[R-sig-hpc] snow, open mpi and "Connection to lifeline [[62364, 0], 0] lost"

Jonathan Greenberg greenberg at ucdavis.edu
Tue Jul 6 19:11:55 CEST 2010


I've been successfully running snow via Rmpi on some small tests I've
been doing for this big modeling run I'm working towards, and when I
finally initiated the run, I'm getting (after some time and several
snow calls) the following error which quits out of R entirely:

[HOSTNAME:19967] [[62364,1],0] routed:binomial: Connection to lifeline
[[62364,0],0] lost

This is on a Debian x64 system with 4 CPUs.

I've used both a debian install of openmpi plus a standard
install.packages("snow"), as well as trying out the "sudo apt-get
install r-cran-rmpi" approaches to running snow via Rmpi, and I'm
getting the same behavior.  The code and input data are too complex to
paste in here, but a couple of things I was thinking might be hints to
what might be going on:

1) I am currently initiating a snow/Rmpi cluster a SINGLE time via 			
cl <- makeCluster(8, type = "MPI")
[some main loop]
[main body of code which has looping, lots of calls to cl using
clusterMap and clusterApplyLB]
[end main loop]

2) Many times, my call to the cluster is requesting 7 "slaves".  I
configured the makeCluster statement with 8 slaves (2 x the number of
physical processors) -- I wanted to "overload" the processors because
slaves during a single clusterApplyLB() call is likely to be
asymmetric in the amount of time its taking.

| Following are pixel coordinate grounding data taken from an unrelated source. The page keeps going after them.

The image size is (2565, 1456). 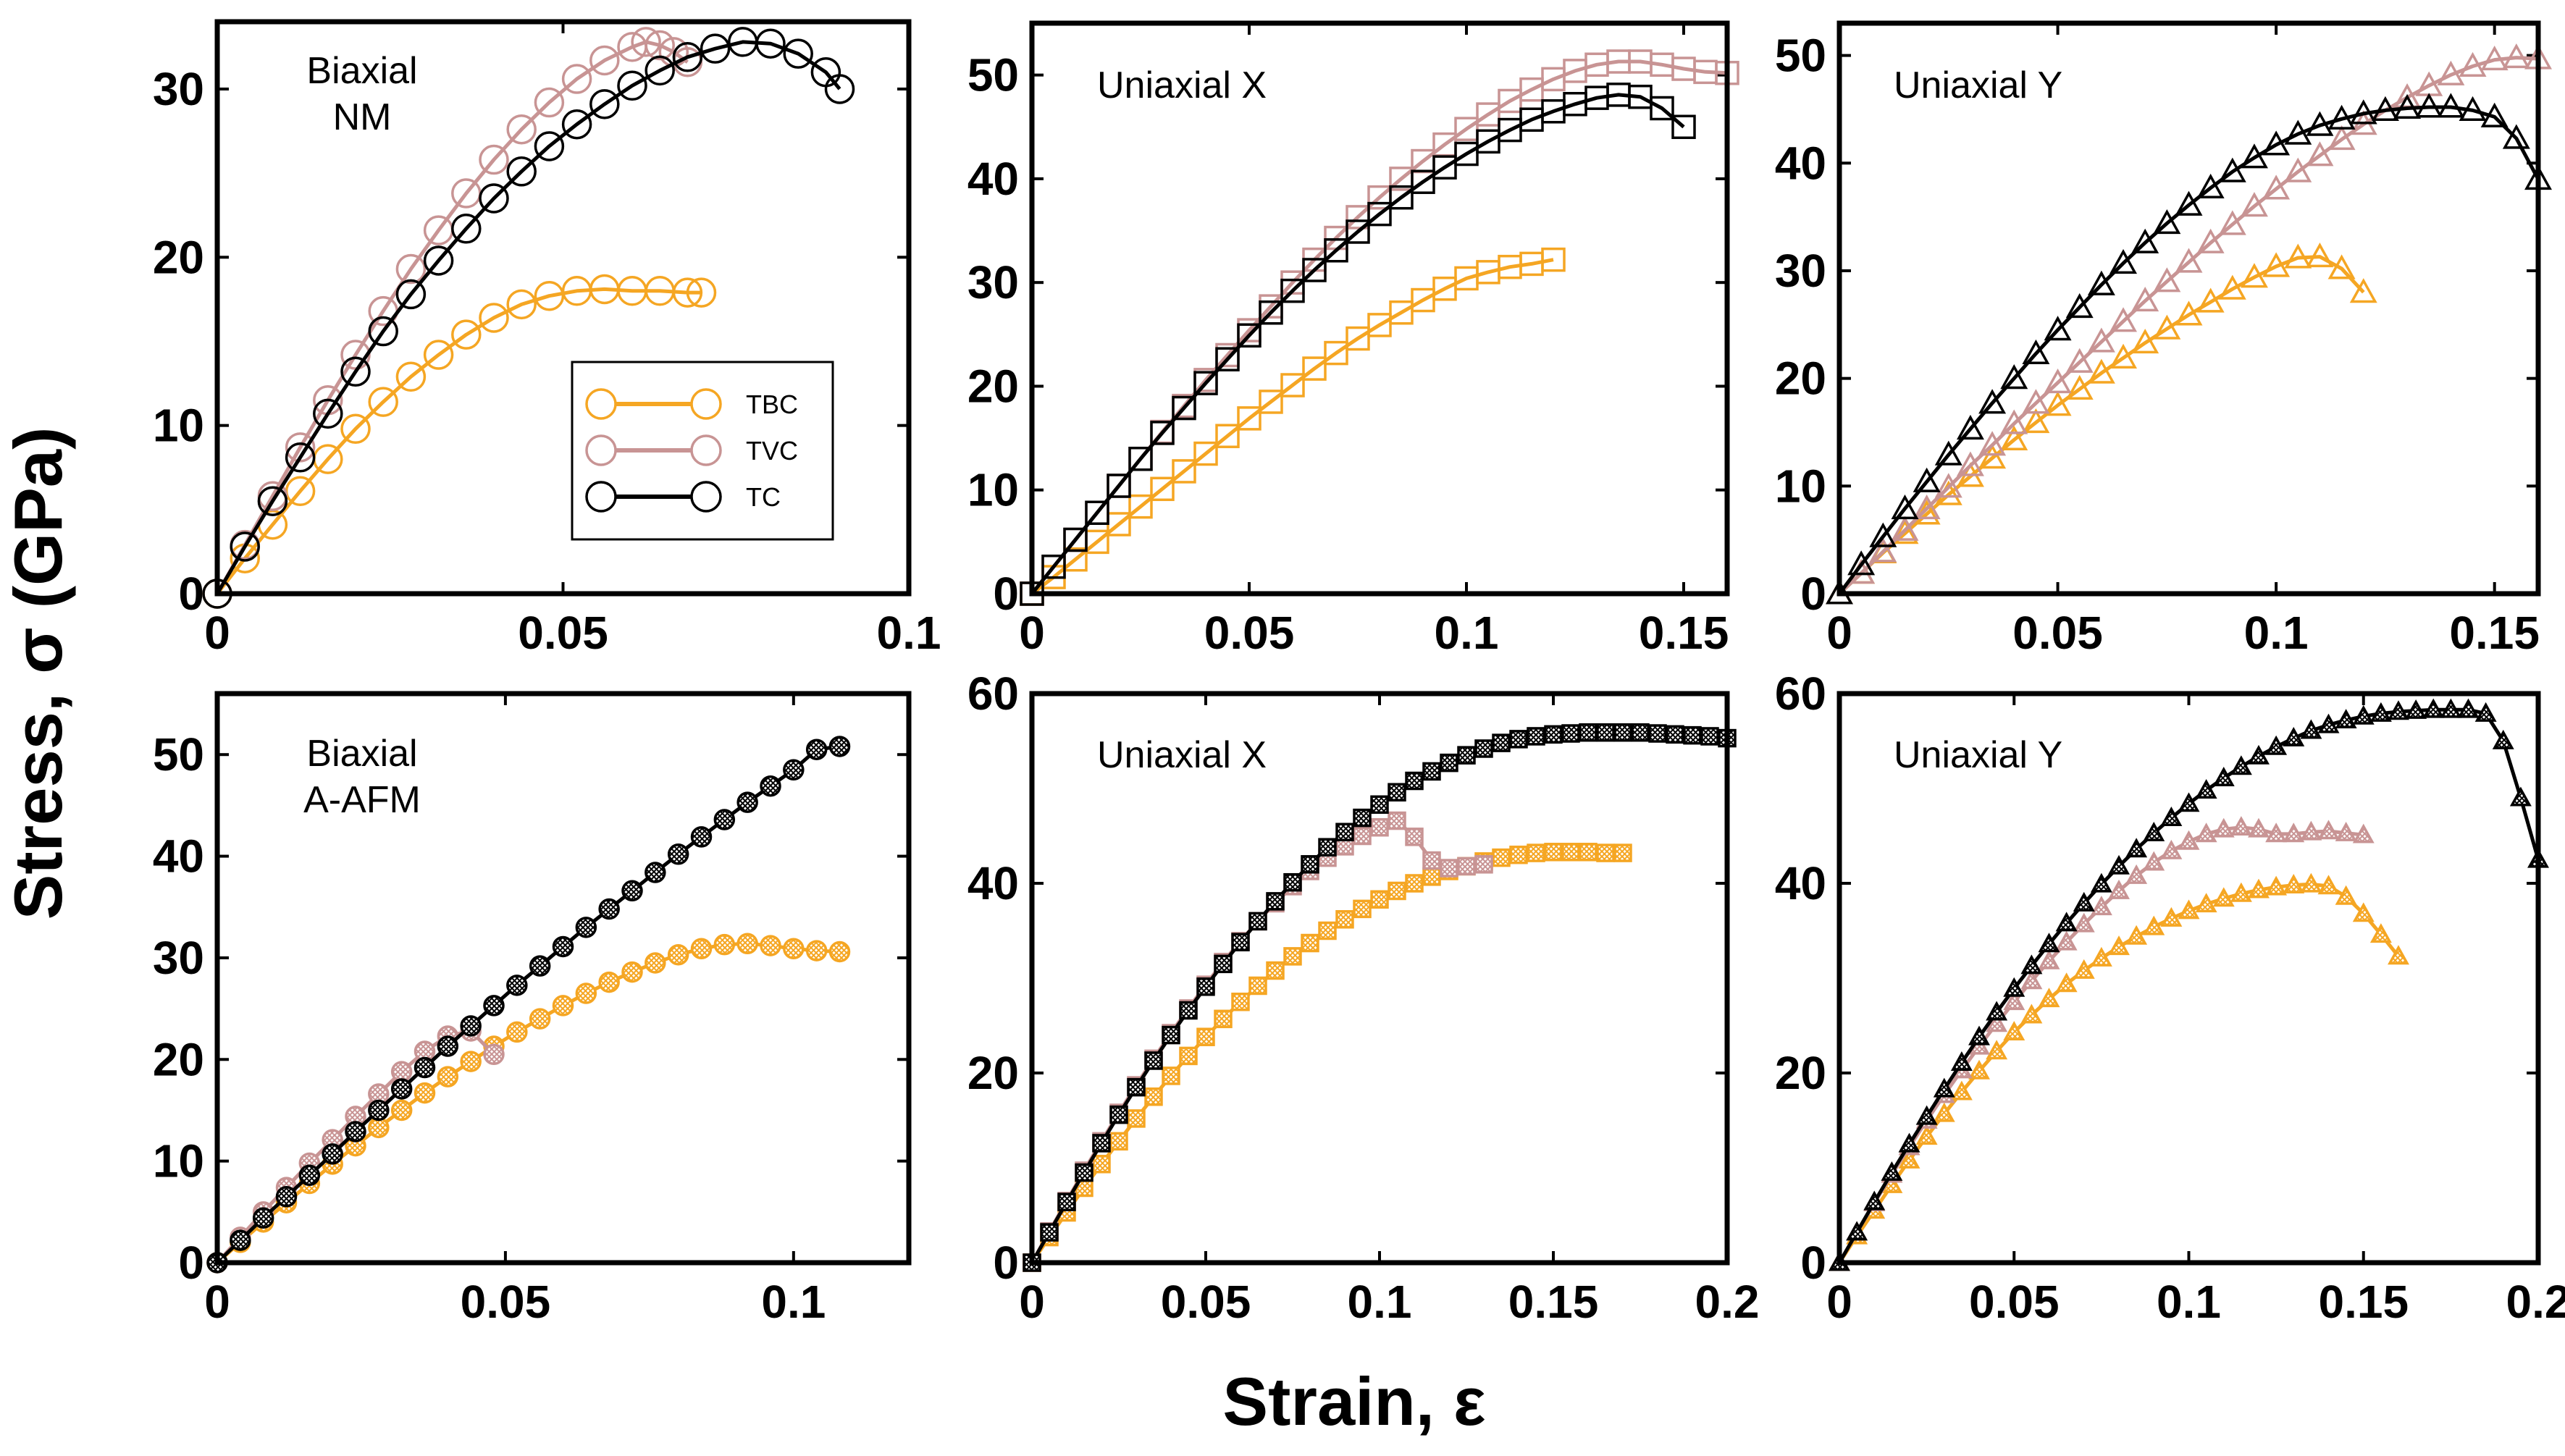 What do you see at coordinates (601, 497) in the screenshot?
I see `legend-marker-TC` at bounding box center [601, 497].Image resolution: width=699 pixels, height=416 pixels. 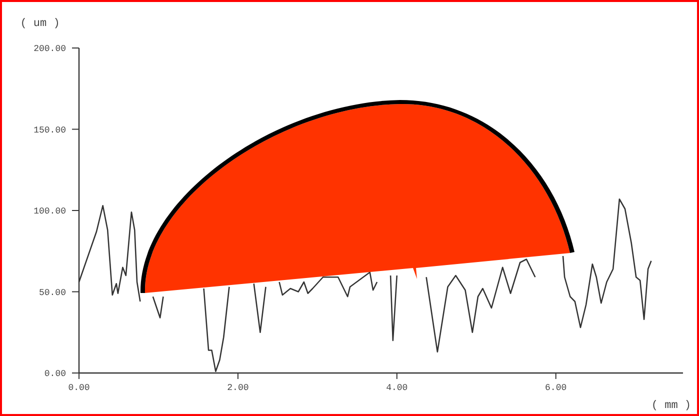 I want to click on x-axis-title: ( mm ), so click(x=671, y=406).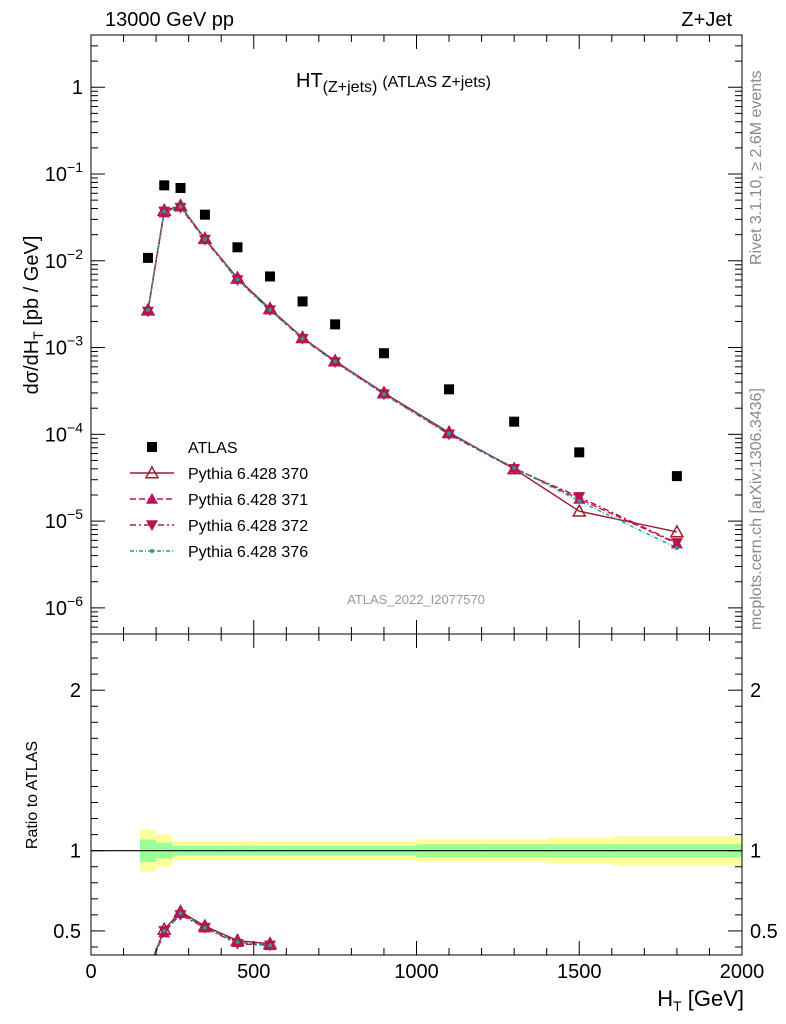 This screenshot has height=1024, width=786. Describe the element at coordinates (580, 972) in the screenshot. I see `x-tick-label: 1500` at that location.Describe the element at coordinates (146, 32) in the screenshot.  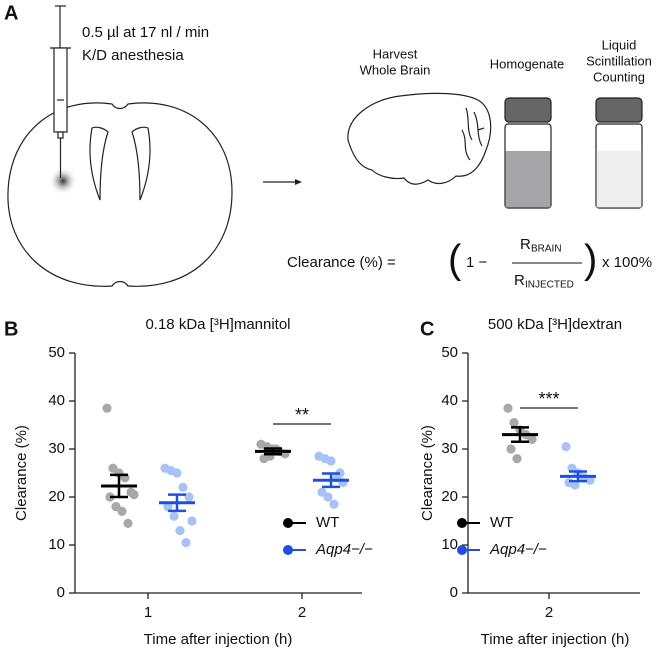
I see `injection-text: 0.5 µl at 17 nl / min` at that location.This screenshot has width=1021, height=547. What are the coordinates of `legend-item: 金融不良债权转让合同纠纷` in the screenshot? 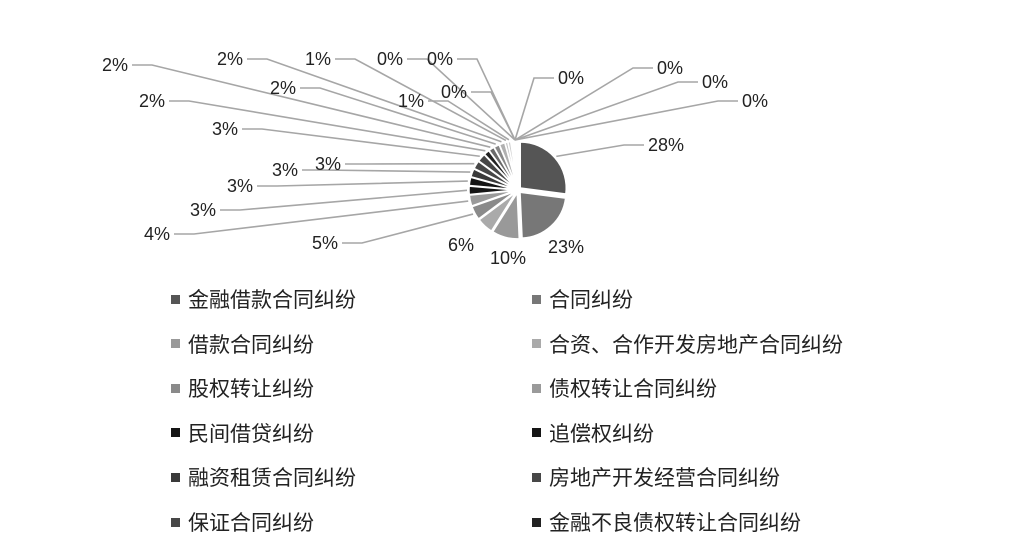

3) This process makes it through several more or less identical loops
before I get the "Connection to lifeline [[X,Y],Z] lost" error.

Thoughts?  Thanks!  I saw some mention in related errors about
configuring some host file, but was unclear a) how this helps me, b)
what I need to put in the file, and c) how do I get R to "read" the
file (since it appears that R does not use this hostfile when firing
up MPI.